Action item:
Output, word for word, the line that contains "Where should I" and all lines after it in the records below, omitting pictures.

──────

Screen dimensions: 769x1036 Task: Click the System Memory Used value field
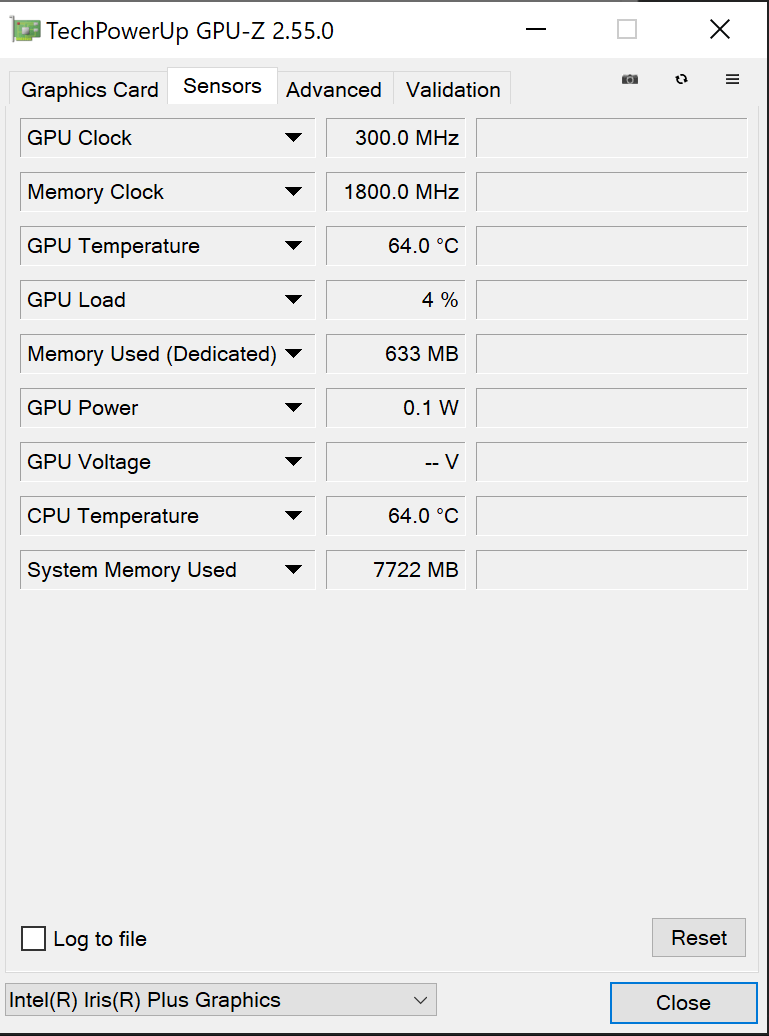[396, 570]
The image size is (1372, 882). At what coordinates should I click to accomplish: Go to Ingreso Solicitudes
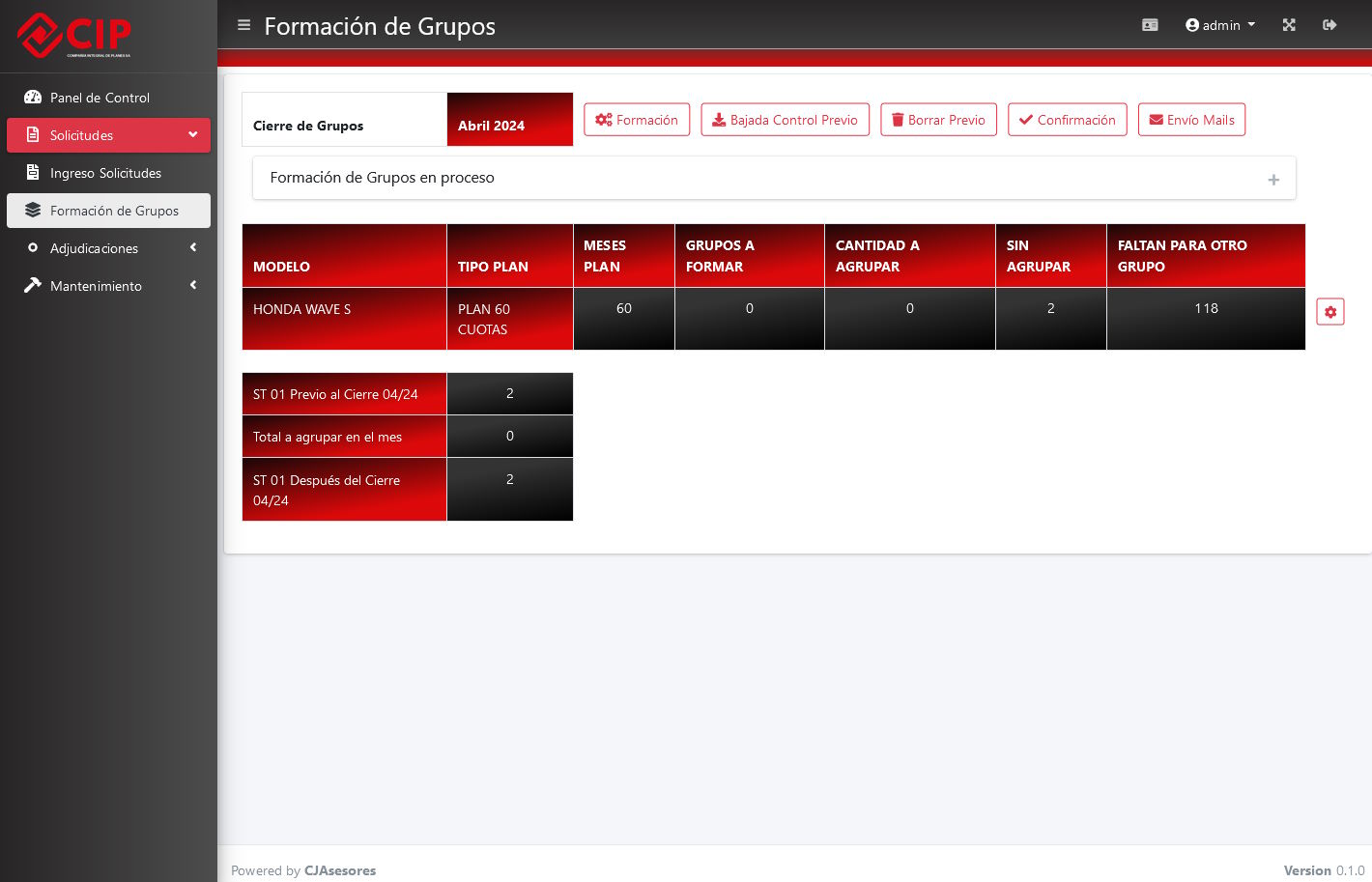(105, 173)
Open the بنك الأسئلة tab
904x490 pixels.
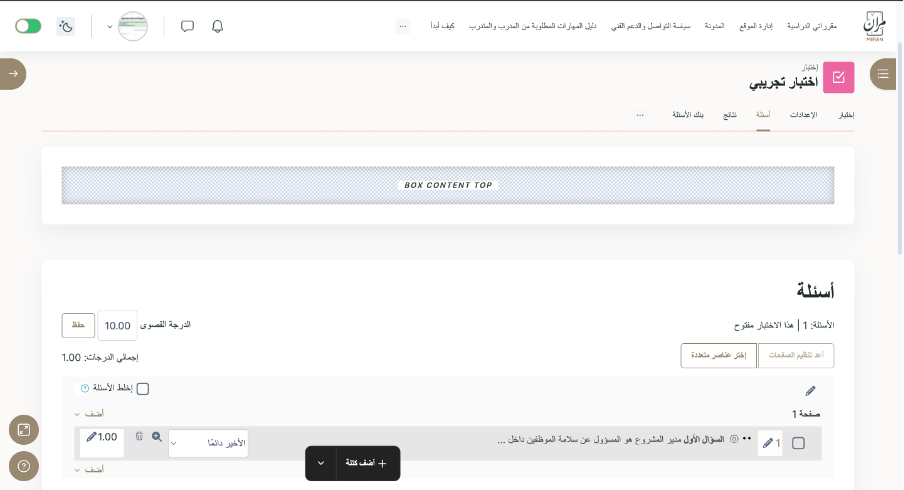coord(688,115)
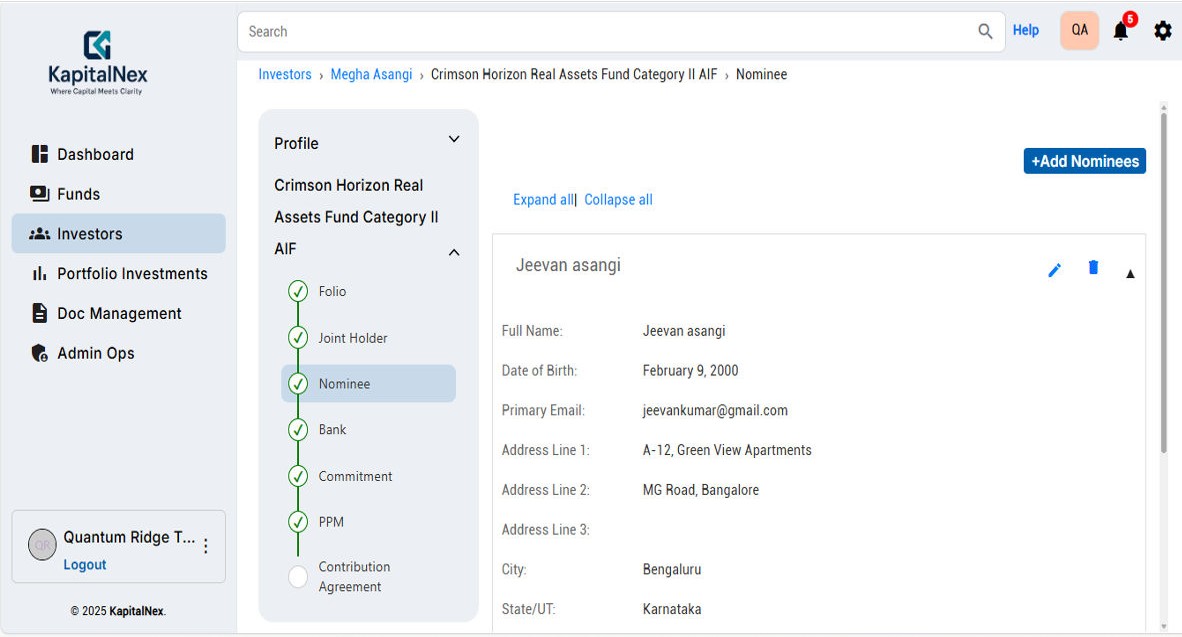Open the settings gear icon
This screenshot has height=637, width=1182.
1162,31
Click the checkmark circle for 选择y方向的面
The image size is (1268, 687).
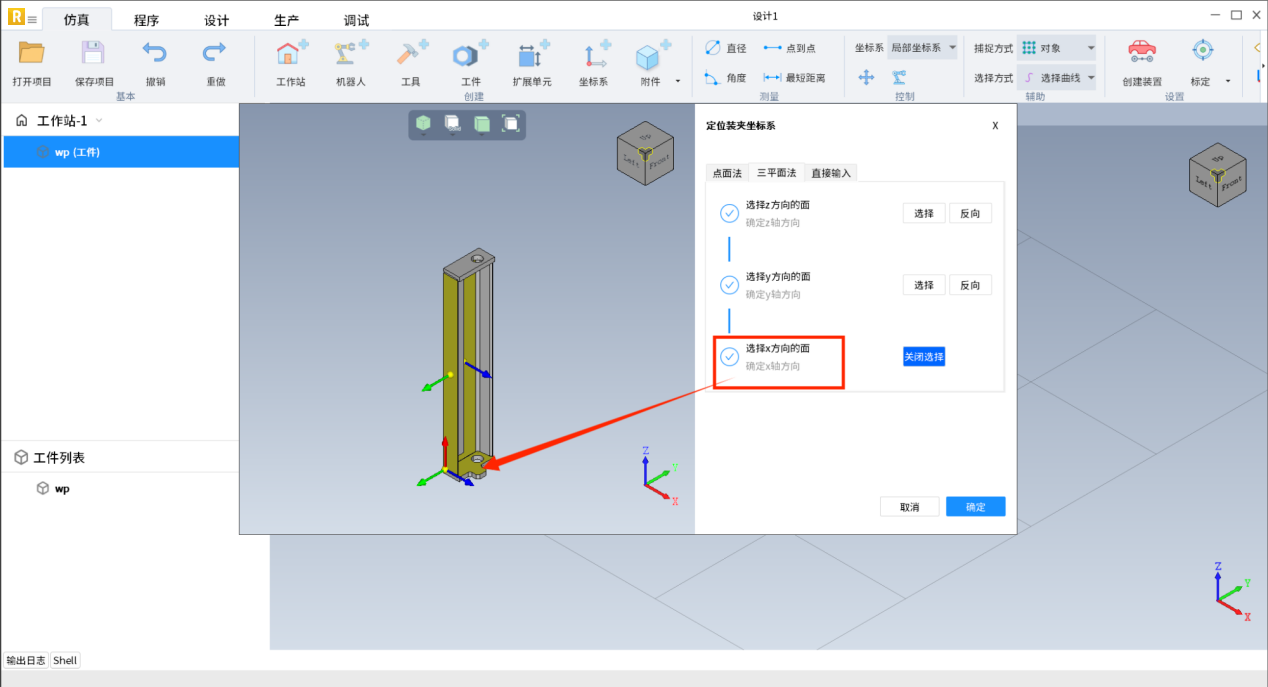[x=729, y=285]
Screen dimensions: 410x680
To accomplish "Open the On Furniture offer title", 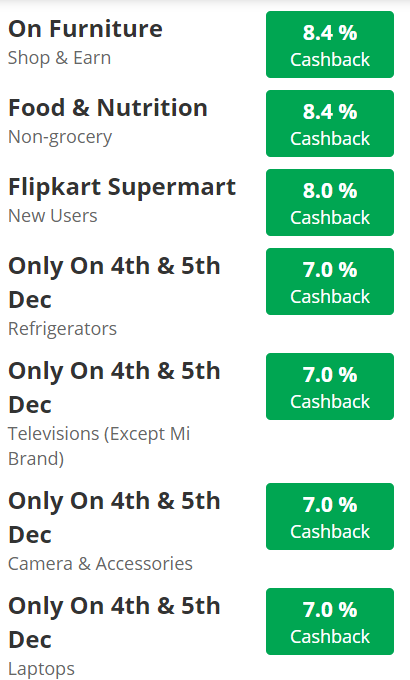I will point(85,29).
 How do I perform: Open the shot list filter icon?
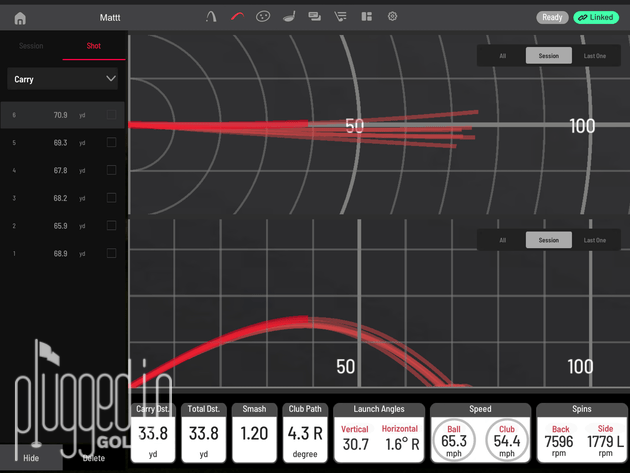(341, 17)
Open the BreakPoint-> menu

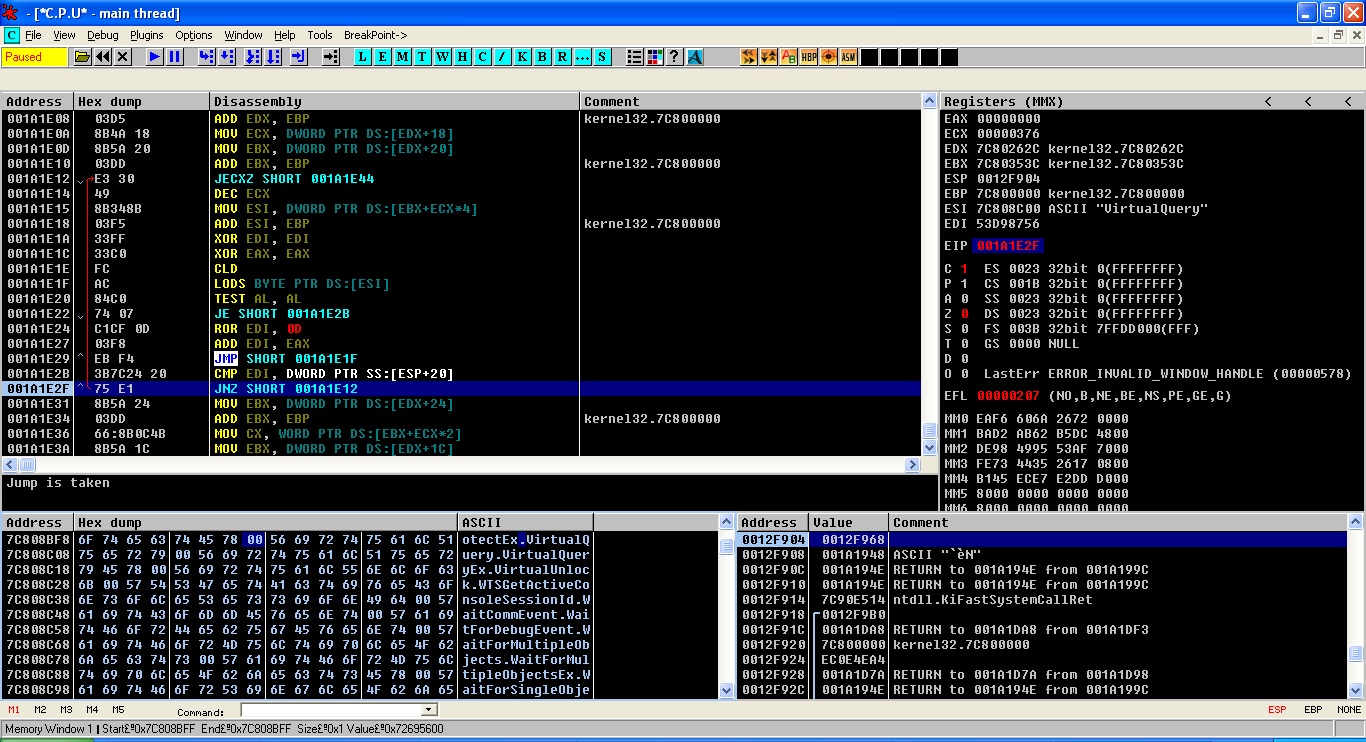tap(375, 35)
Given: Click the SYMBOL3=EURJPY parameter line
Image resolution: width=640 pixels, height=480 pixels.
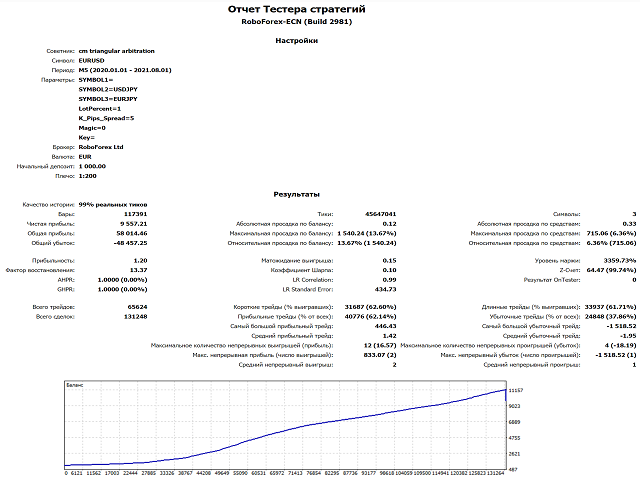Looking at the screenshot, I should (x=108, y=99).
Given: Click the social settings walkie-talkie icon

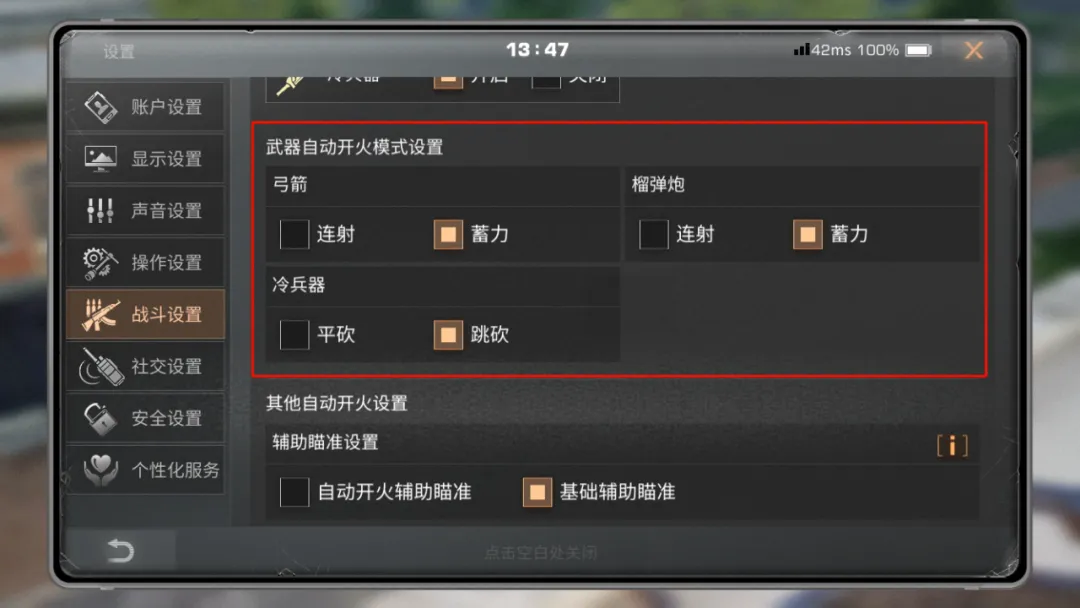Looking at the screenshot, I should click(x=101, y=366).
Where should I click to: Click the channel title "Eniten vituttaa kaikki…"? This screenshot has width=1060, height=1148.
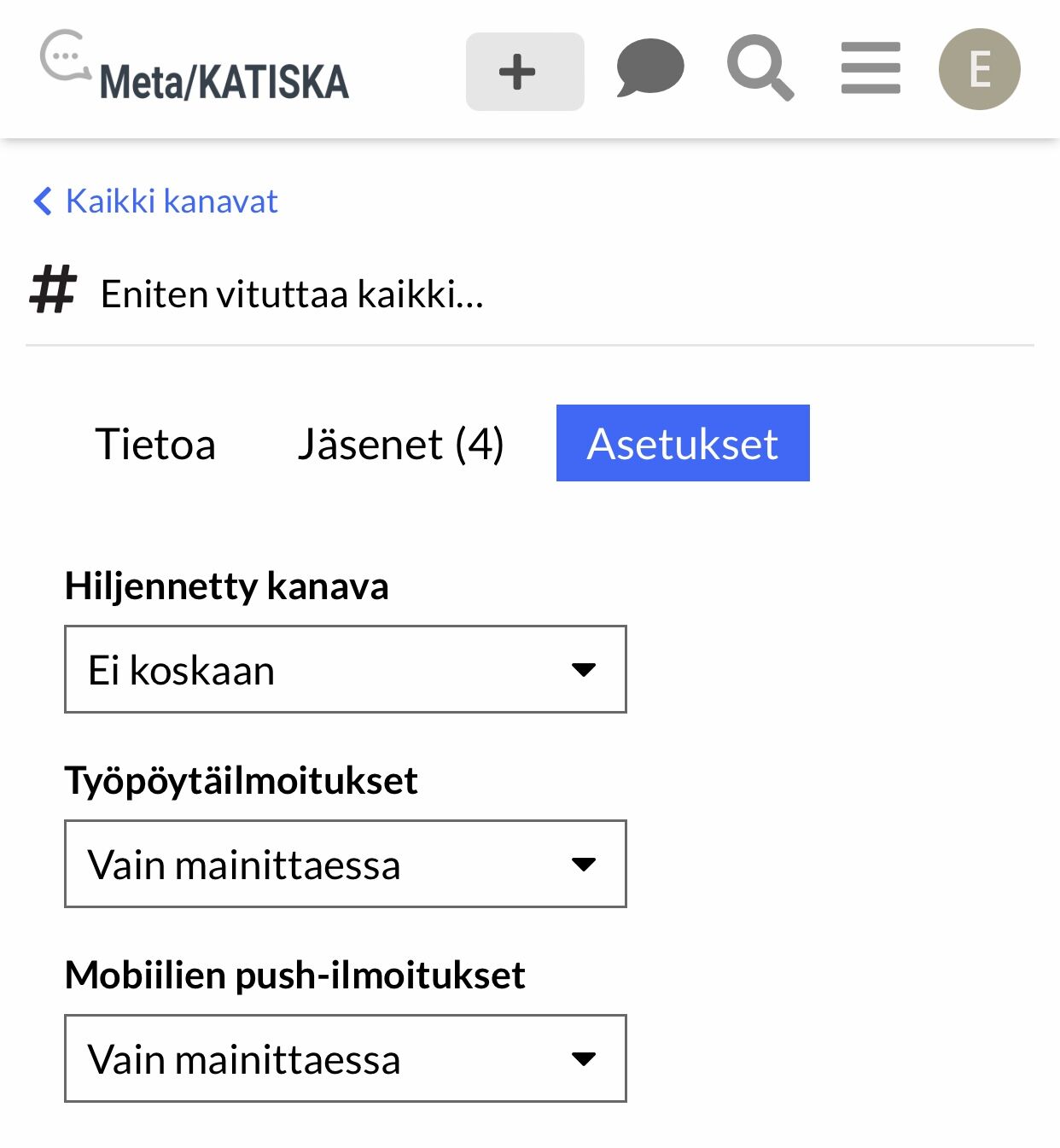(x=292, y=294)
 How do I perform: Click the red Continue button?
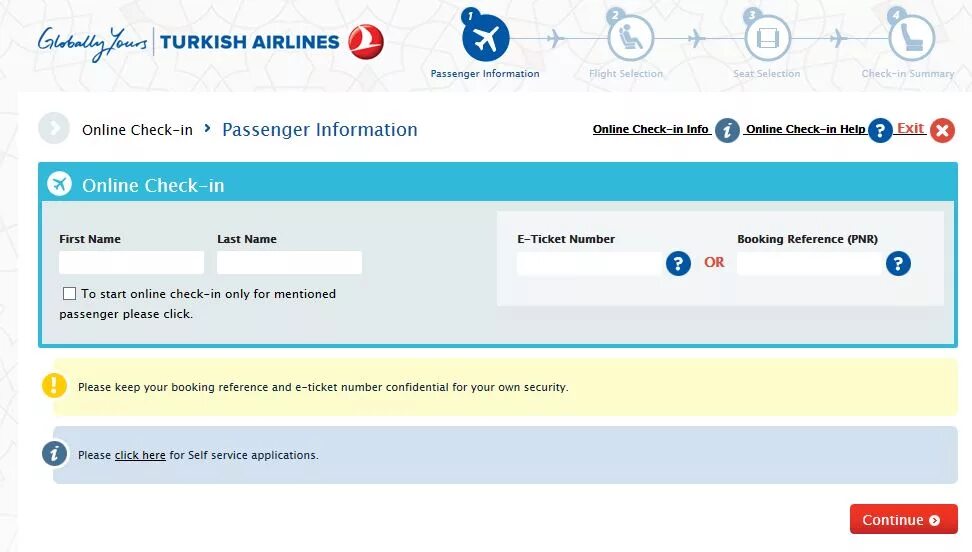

──────

Task answer:
Where should I click to: Click the channel title "Eniten vituttaa kaikki…"? This screenshot has width=1060, height=1148.
(x=292, y=294)
 How do I perform: Click the red Continue button?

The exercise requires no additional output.